Voices, choices, and perspective

I knew a man a number of years ago. We were not friends, or even formal acquaintances. I knew him from where he worked and he new me as a casual customer. That is about as close as the relationship ever went. We had different views on life, so we lived in different circles. Well that is not really true but, it’s not quite not true either.

In his world, he had problems. Or maybe a better definition is psychological problems. He heard voices, and it used to scare him. I know people who hear voices all the time. I occasionally hear voices once in a while, and I never really think much about it.

When I was a child, my father told me once day, that there was a little man that sat on my shoulder. He would always tell me what was right, and what was wrong, and all I had to do was listen. That took care of any fear of voices I had in my life. Heck, if you can have a little man on your shoulder talking to you, why not a woman, little girl, or space creature? I was young enough not to read very much into what he told me, so voices were okay.

But this poor guy was scared of the voices he heard. They never told him anything bad that I knew of, though I have no idea what the voices told him. But I lived through voices second hand a number of times, and a few of my own from time to time, so I did not think much of it. For most of the people that knew him, it was so terrible he could see it written in practically any face he cared to look at.

He went away. I did not know to where until he came back. He committed himself because of the voices he heard. This is a key thought, because some people in his condition assume they are normal. It is a catch twenty-two from the movie, in action for him. Sane people understand generally that what they are experiencing is not normal, but those less lucky do not question for a moment what is happening to them.

He came back to his old job back, and he seemed to be okay for a while. Then it started to happen again. This time he decided to take a different track, and started talking privately (relatively speaking, seeing I heard about it) with a preacher, about his voices. I don’t know how it came around, but the way I heard the story, is the preacher told him he was possessed. He was told he was possessed and there was nothing to be done quickly because these things took time to fix. I guess he did not have that much time, because he took his rifle into the woods one summer day, and the voices quit talking to him.
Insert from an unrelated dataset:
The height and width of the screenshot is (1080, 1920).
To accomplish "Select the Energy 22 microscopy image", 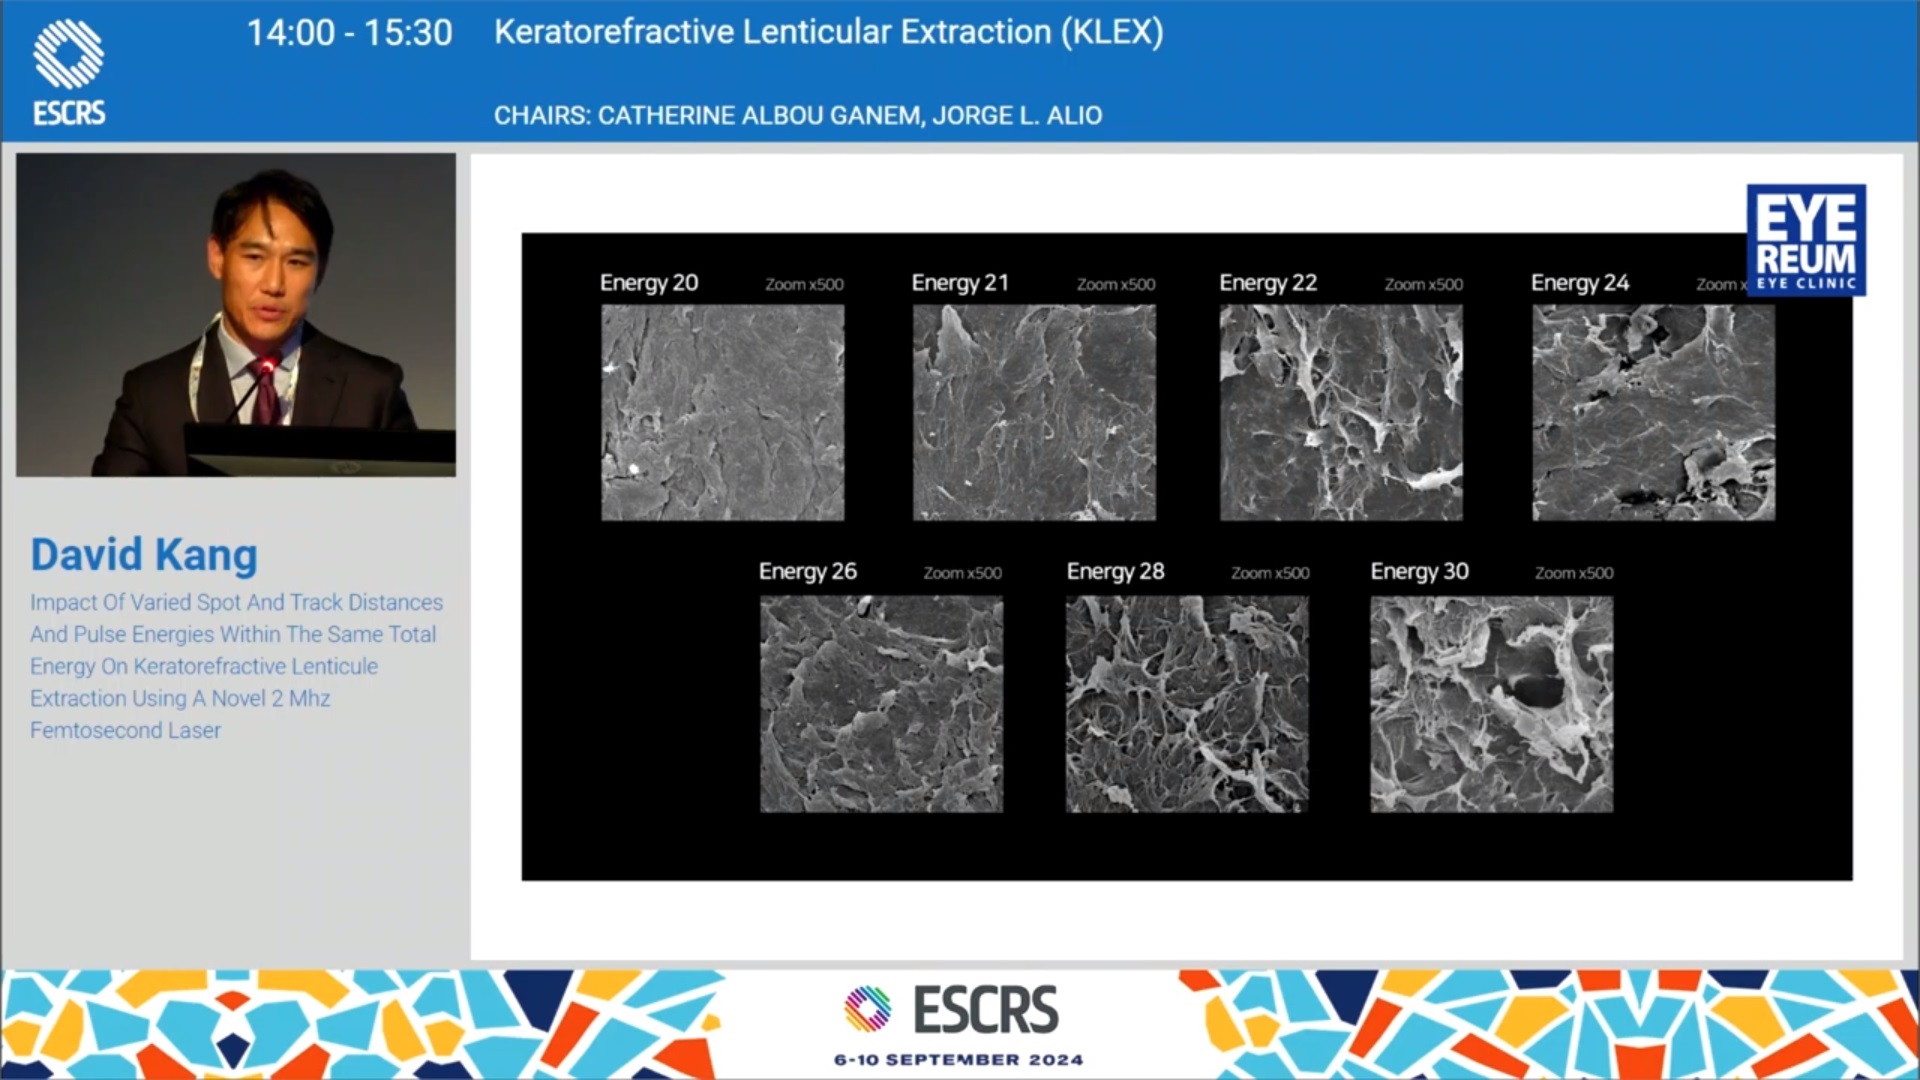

The irony to me was, no one seemed really to care what the voices told him. It did not matter to anyone if he was talking to God himself, or to a lost spirit from seventeen hundreds, or a demon. Don’t you think that should make a difference? I think what he was hearing should have made a big difference, plus the fact, he thought there was a problem in his hearing voices, and sought out help once before.

Most people do not have the ability to be a prodigy in some area of life, but a few do. If for example the voices were telling him something worthwhile, or better yet, telling him how to raise money for the preacher, would he have ceased to exist on that summer day?

Welcoming change, and not fearing the unknown should be our focus. We tend to approach strange new things with fear, apprehension, and tunnel vision. It would be refreshing to see most of us act differently. Just because it is new, does not mean it is to be feared. If you do not try, you can not fail, if you never fail, you are not growing.